=== WORK INSTRUCTIONS ===
How many lines of the material below contain the string "height"? Reply with the number alone.

=== RAW RECORDS ===
········

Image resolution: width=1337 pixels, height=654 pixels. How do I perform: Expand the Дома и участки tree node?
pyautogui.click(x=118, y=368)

········

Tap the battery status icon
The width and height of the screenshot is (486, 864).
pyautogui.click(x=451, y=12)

········

=== THE REPLY ===
2